Cryptids Around? What Not To Do!

There are many people who claim to know the best way to deal with cryptids coming around your property. They tout the expert tag and give people advice that might not be the best course to take in dealing with this particular type of issue. The bottom line is that there are no experts and what works one time, might not work always. I don’t claim to be an expert, and I am constantly learning something new about the topic of cryptids. However; I do understand that when cryptids come around your property the dynamic changes greatly, and the situations presented can be very stressful. There are some things that you should consider heavily before you attempt the use of any method in an effort to keep cryptids away.

Get A Guard Dog – If you have cryptids coming around your home and you think that getting a guard dog is going to solve your problem you could be very mistaken. Adding a dog to your environment will not only add stress, but you could be issuing a death sentence to the dog itself. I’m not an expert on dogs, but I’m confident in what I have to relate on the subject. Any time you bring a dog into your environment there is going to be an adjustment period for you, and the animal. This applies to any animal that you bring into your home. The animal has to adjust to becoming familiar with the environment, you, and everything it comes into contact with. This can be stressful to the dog, you, your family, and any other pets you may already have in the home. When you add into the mix that you have cryptids coming around, things can get complicated real fast. This adjustment period creates a bottle neck of potential vulnerability for the dog.

There are many types of dogs, but the breeds commonly utilized for protective work and guarding are typically larger breeds. These tend to be German Sheppard’s, Dobermans, Rottweilers, Pit Bulls, and others from the working class of dogs. They are chosen due to size; natural protective ability, but dogs of all sizes have those same instincts. Historically; the larger, protective breeds seem to be the ones who have more difficulty in an environment where cryptids are present. I believe this might be directly related to their size, aggression capability, and when you combine those factors there is a greater threat level perception to the cryptid.
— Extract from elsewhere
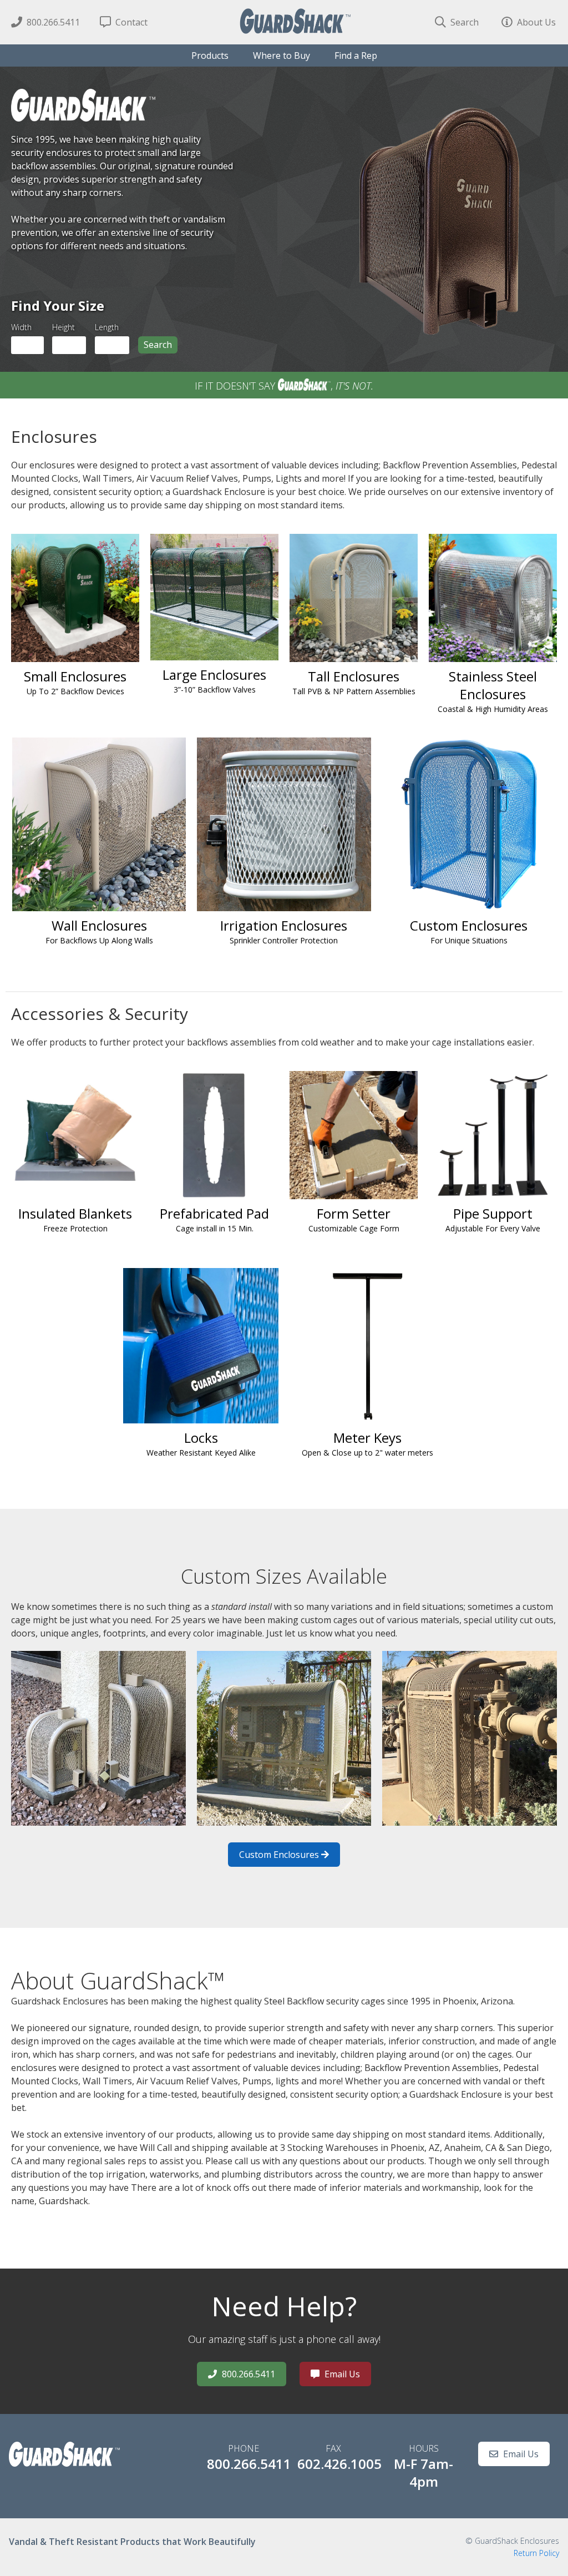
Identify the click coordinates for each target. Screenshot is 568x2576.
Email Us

We all know that dogs mark their territory. This applies to both male and female dogs, and this should be a factor that any dog owner should consider when dealing with cryptids coming around the home. Largely; we don’t understand how cryptids form their territory, or establish their hierarchy within their own groups. We do know that dogs mark their territory in an effort to project their dominance to other dogs, and establish ownership over their territory. If some cryptids view this as a challenge to their dominance it stands to reason that they could fall back on the instinct to somehow establish that they are the king of the hill. Could this be a factor in why some dogs end up being killed by cryptids? This is a very complex idea due to the fact that there are reports of cryptids who seem to like some dog breeds. Is this a tolerance based on the premise of some sort of symbiotic relationship, or something we are not fully understanding about these creatures.

Shoot the Cryptid – Some might suggest that you should shoot at the cryptid to get it to go away. This is really a bad idea. As I have stated numerous times; firearms should only be used against cryptids as a last resort, and only when there is a direct real threat of death to a person. You may shoot at a cryptid that you can see, but what about the ones that you don’t see. We know that the majority of the time cryptids travel in pairs, or groups. Taking a shot at a cryptid could be a serious mistake. If you are at home and you shoot at one, at some point you are going to have to leave your home, and there are too many variables that can come in to play at that point. Not to mention that what if the cryptid your perceive isn’t a cryptid at all, but someone trying to play a joke on you. You could be shooting at a person, and that is a totally different scenario with it’s own set of consequences. Be responsible, get training, and follow firearm safety rules if you feel the need to have a firearm.

Mark Territory – Some researchers will tell you that marking the boundary of your property will help keep cryptids away. My opinion is that this is a bad idea. The suggestion is that you have an adult male urinate at different points along the property edge. We don’t know what this means to cryptids, and you could very well be issuing a challenge by doing this. That puts the person who urinated in that area in possible danger. There is little hard data to support that males are generally more prone to having a bad encounter with a cryptid, but looking at reports that have been collected it appears that could be true. In retrospect to that; some female researchers will urinate in an area in an effort to possibly attract cryptids to come in to a specific location. This is also a bad idea because we can never determine the intent of the cryptid, or the outcome of utilizing this method. From a logical standpoint; I would say that any time you tap into any animals’ primal instinct the unpredictability factor increases dramatically, and with that the danger factor increases as well. There are a lot of researchers who speculate about the true intent of cryptids and why they do the things they do, but no one really knows for sure the meaning of their actions.